Соня сосредоточила в себе вообще все, что вызывало у Любы интерес к жизни. Была ли для нее тем же Люба, неизвестно, теперь не спросишь. Но Любе хотелось верить в это. Потому что для нее-то точно Соня была и подругой, и сестрой, и матерью. А также, как это ни противоестественно, мужем и любовником. Но иногда, когда той эта последняя роль надоедала, отдавала ее Любе. У Сони вообще была неуемная фантазия, она словно чувствовала, что проживет недолго, и буквально пожирала все острые ощущения и удовольствия, которые могла выудить из океана жизни. И щедро делилась ими с Любой. Как правило, реализация очередной Сониной фантазии требовала от Любы переступить через очередной барьер страха или стыда.
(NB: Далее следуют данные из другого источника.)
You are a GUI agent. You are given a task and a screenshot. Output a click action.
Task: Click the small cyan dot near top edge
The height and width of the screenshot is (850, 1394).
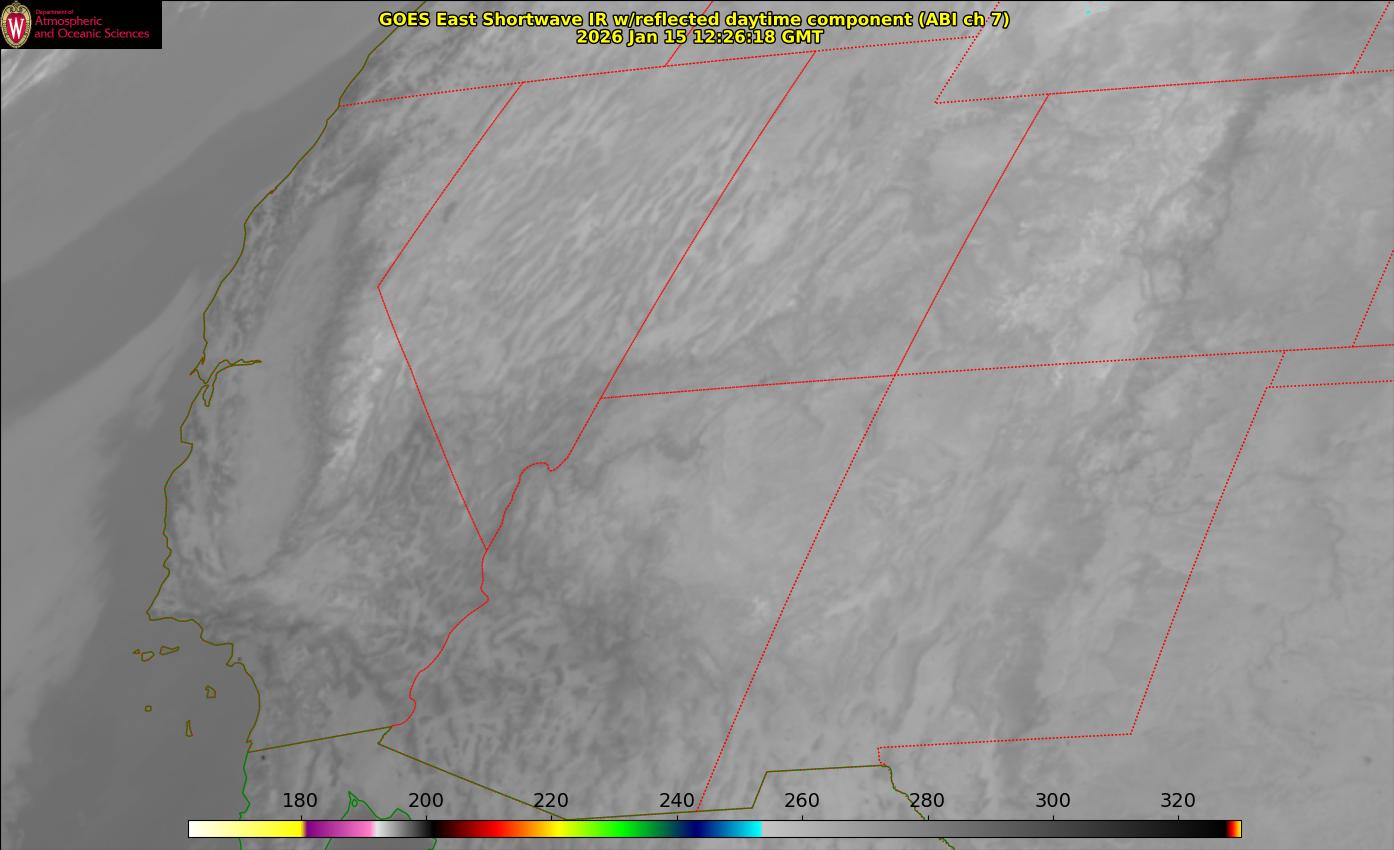coord(1088,12)
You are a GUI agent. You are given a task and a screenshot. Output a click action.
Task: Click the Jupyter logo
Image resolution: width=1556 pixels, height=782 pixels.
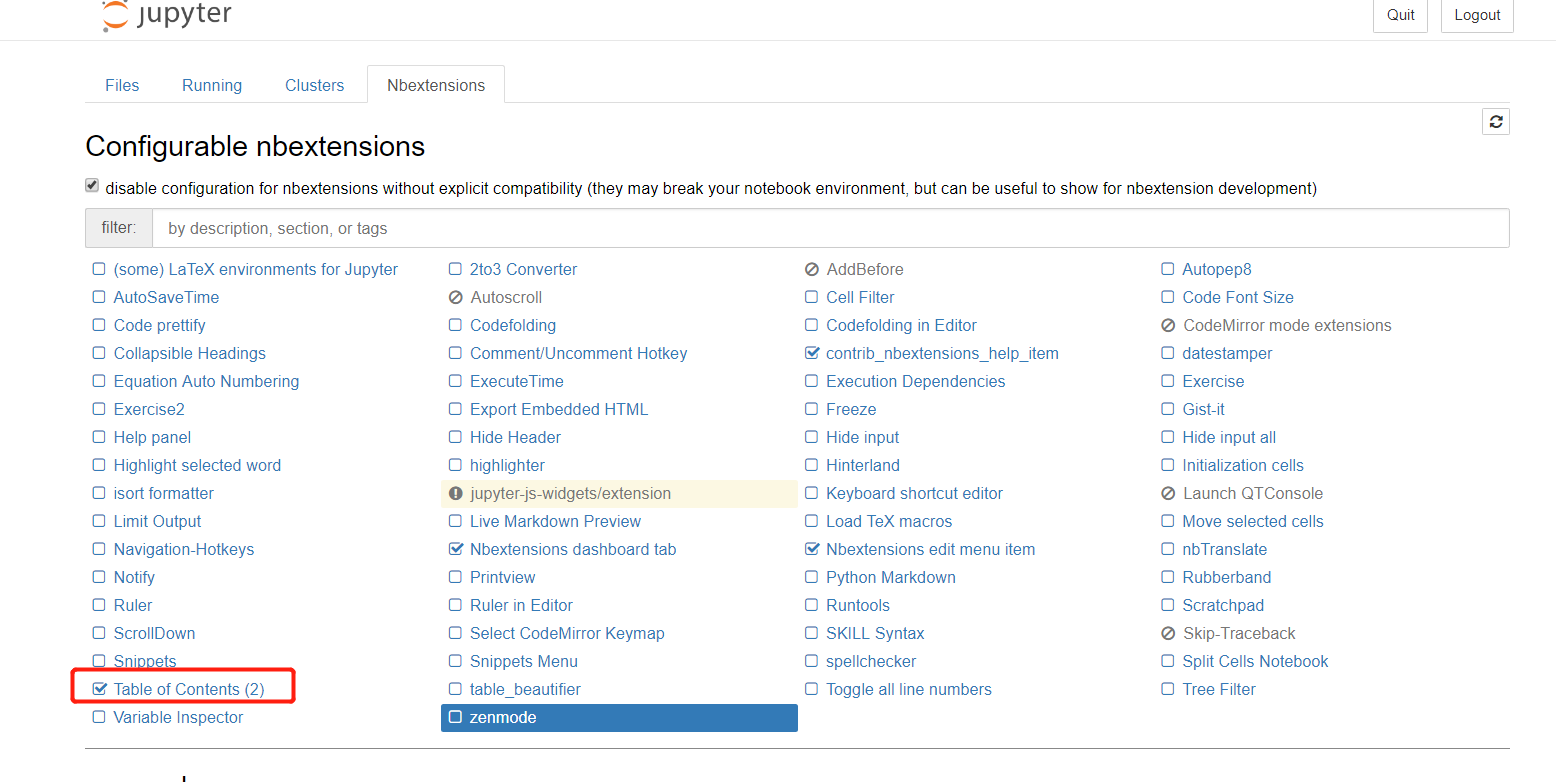click(167, 15)
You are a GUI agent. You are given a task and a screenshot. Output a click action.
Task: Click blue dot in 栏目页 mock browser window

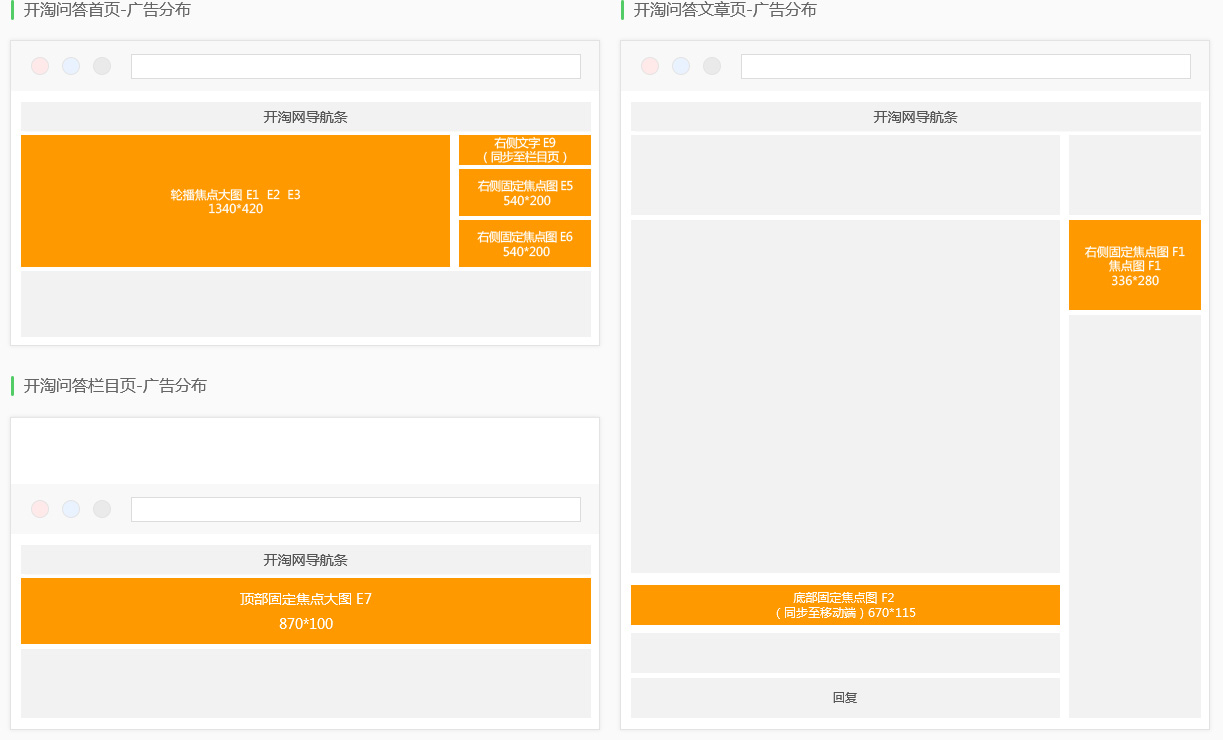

Иногда это было нелегко, задуманное казалось либо полным идиотизмом, либо бессмысленной и рискованной шалостью, но, когда все, что придумывала неистощимая Сонина голова, осуществлялось и приносило новые ощущения. Люба была в восторге.
Сумасшедший дом!
А теперь ничего этого не было. Одна. Ни семьи, ни друзей, только знакомые — опасные или безопасные, нужные или ненужные, но никого, хоть частично способного заменить Соню. Соне можно было сказать все что хочешь, вывернуть из души Любое, самое сокровенное, самое святое, самое грязное. Ни одному священнику такой исповеди не дождаться вовек…
В дверь постучали, за окном уже светили фонари.
— Это я, Лида, — донеслось оттуда, — за вами Сыч приехал…
Все. Отдохнула. Надо ехать в Москву, возвращаться в пустую Сонину квартирку, где еще пахнет ее духами, куда, может быть, иногда прилетает ее душа и тревожит тоскующее Любино тело…
ПОМИНКИ
— Господи! Машин-то сколько! И все ненашенские… А народу-то, народу! Это кто ж помер-то, а? — спросила бабка сельского образца у городской старушонки, продававшей перед воротами кладбища иконки, крестики и религиозную литературу.
— Известно, кто — бандит. Простого человека так не хоронят, — понизив голос, произнесла продавщица вечных ценностей.
— Ишь ты… И чего ж, убили его или сам концы отдал?
— Убили. В ресторане бомбой взорвали.
— Ох ты, надо же! Одного или с женой?